We all agree, the last thing the government needs to do today is stimulate job creation, given the severe labor shortage.


We all agree that the strategy is rather to promote innovation so that employers produce as many goods and services with fewer staff. Such a strategy would make labor available to other employers, who are competing for it.

We all agree, except that in Quebec, the government continues to apply the same industrial policy initiated 25 years ago, when unemployment was rife, by granting very generous tax rebates to groups of businesses based on jobs, rather than innovation.

A report published on Thursday highlights this implausibility, with supporting figures. The report, published by the Center for Productivity and Prosperity of HEC Montreal, considers that this phenomenon is one of the factors that harm Quebec’s competitiveness and our ability to catch up with our competitors, including Ontario.

In 2021, 83% of the $2.4 billion in business tax credits from the Quebec government were used to subsidize wages, and therefore jobs. The government even has 20 tax credits subsidizing wages.

Worse: these wage subsidies are mainly paid to large information technology (IT) companies, one of the sectors where, precisely, the shortage is great.

In 2021, according to the study, Quebec IT companies received $510 million through the e-business tax credit, which can represent up to 30% of eligible salaries. For video game companies, the sum amounts to 311 million and can reach 37.5% of eligible salaries.

In other words, the government contributes to accentuate the shortage of computer scientists by artificially supporting employment in certain companies, which creates very real problems for other organizations. And to remedy this, paradoxically, the government is once again offering subsidies (scholarships) to computer science students to encourage them to complete their studies.

The other large credit ($475 million), among the 20, is intended to stimulate research and development, but a good part is linked to salaries, once again (14% of the salaries of researchers), rather than to targets for ‘innovation.

This economic policy has perverse effects. First, the beneficiaries of the credits are not encouraged to find innovative solutions with fewer staff – and therefore to increase their productivity – since the tax bonanza linked to jobs discourages them from doing so.
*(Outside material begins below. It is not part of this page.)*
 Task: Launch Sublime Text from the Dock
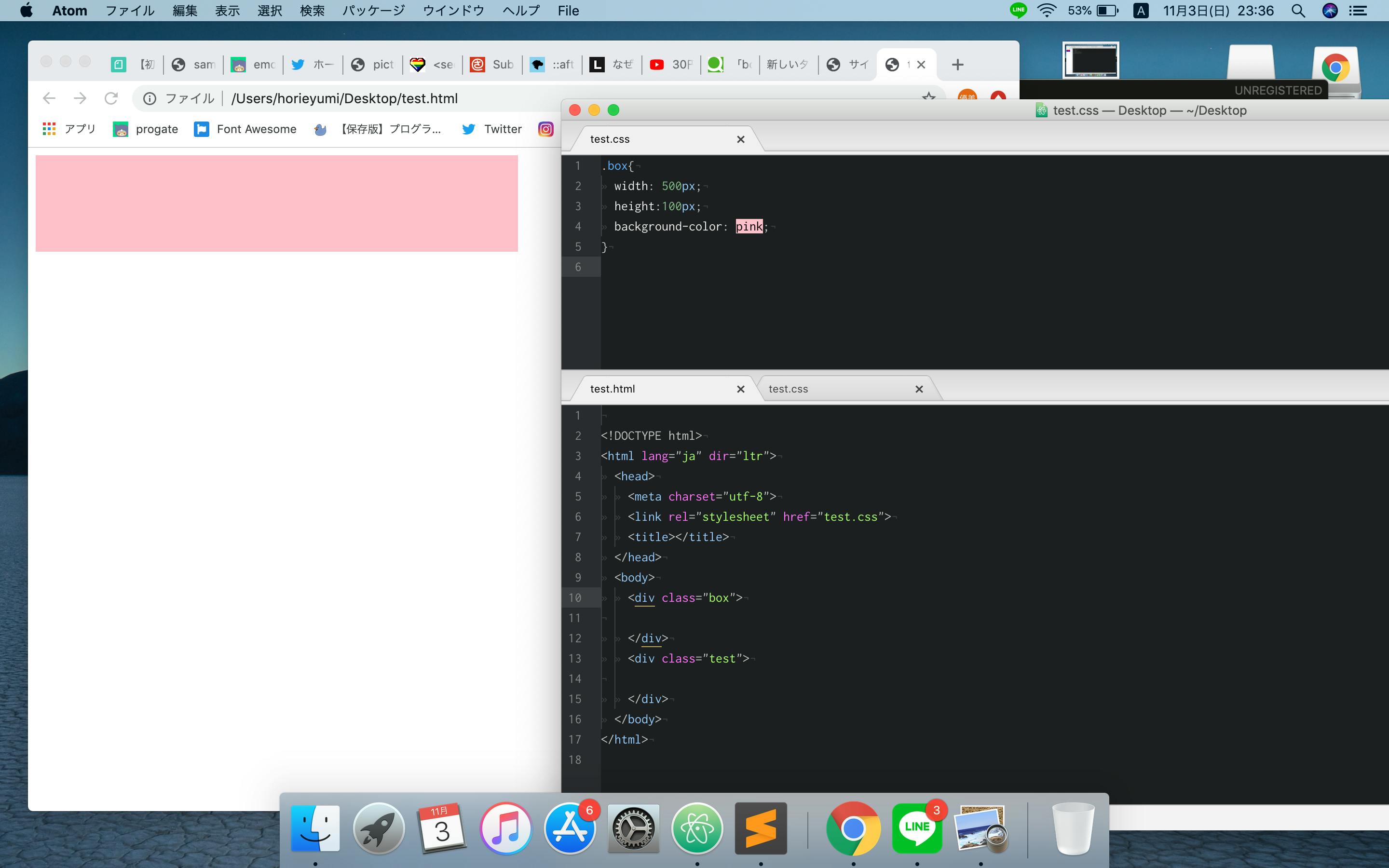click(761, 829)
Secondly, in addition to accentuating the shortage, companies which do not receive credits of the same type, for example to pay an IT specialist, are disadvantaged. Finally, the policy has the effect of increasing the tax burden of all businesses to finance these measures.
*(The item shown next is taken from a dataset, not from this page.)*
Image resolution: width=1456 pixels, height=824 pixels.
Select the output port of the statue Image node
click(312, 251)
Quebec is much more generous than elsewhere, in particular Ontario. In Quebec, tax credits paid to businesses represent the equivalent of 15.2% of all taxes and duties paid by all our businesses, i.e. double that of Ontario (7.4%)1. Another comparison: in Quebec, credits represent 0.75% of corporate GDP, compared to 0.24% in Ontario.

Originally, one of the objectives of the e-business credit was supposedly to help companies “who want to improve their productivity by integrating IT into their business process”. The decision to subsidize the salaries of service providers (credits of 510 million in 2021), rather than directly supporting the investments of client companies, does not seem to have produced the expected results.
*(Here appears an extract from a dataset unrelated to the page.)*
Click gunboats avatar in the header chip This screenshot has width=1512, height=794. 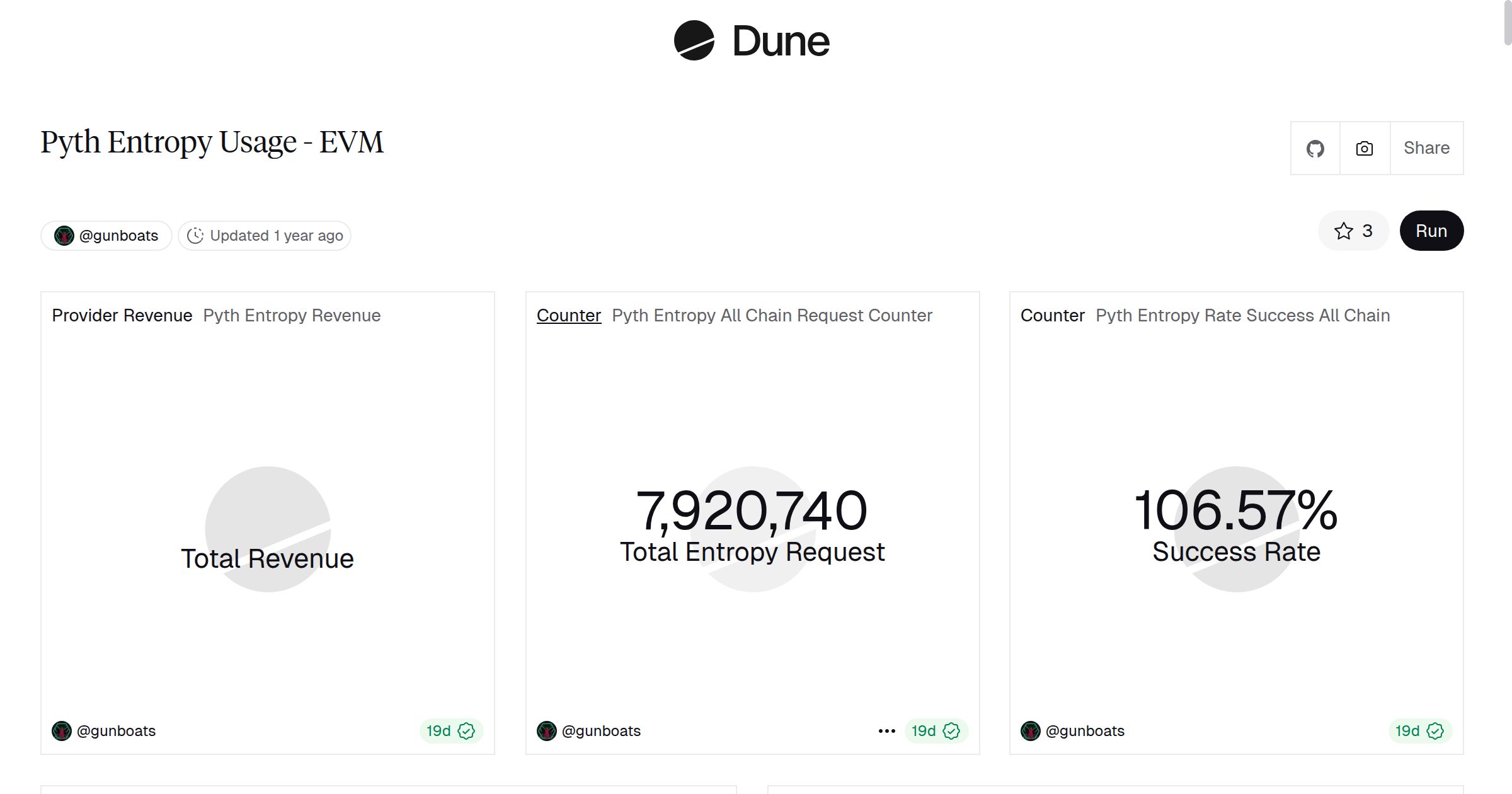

“Since 2008, more than 4.5 billion have been granted in tax credits to computer companies in the province, without however producing the expected effect. Employment in the IT sector has not deviated from the trend that prevailed before the credit was offered and the credit has clearly failed to stimulate investment in IT”, it is written in the study. .

One of the authors of the study, Robert Gagné, does not propose to “pull the plug overnight”. And he is aware that Quebec risks losing certain companies.

But he argues that originally, these credits were to help emerging sectors, not become permanent to the point of financing mature companies today. “If video game studios are here only for our credits, it’s not normal. And if they find no other value in being here, fine! let them go,” he said.

In short, these employment credits do not help increase our innovation, our ingenuity and our productivity, according to the study. The stakes are high knowing that productivity is the only way to really increase our standard of living.

In 2021, the standard of living gap between Quebec and Ontario stood at $5,960 per capita, according to the study. Some 48% of this gap is explained by Quebec’s lag in productivity and the rest by lower work intensity and lower employment rate.

Are we really all in agreement?

1. The study compared the value of all the tax credits paid to companies, which it divided by their taxes and payroll taxes.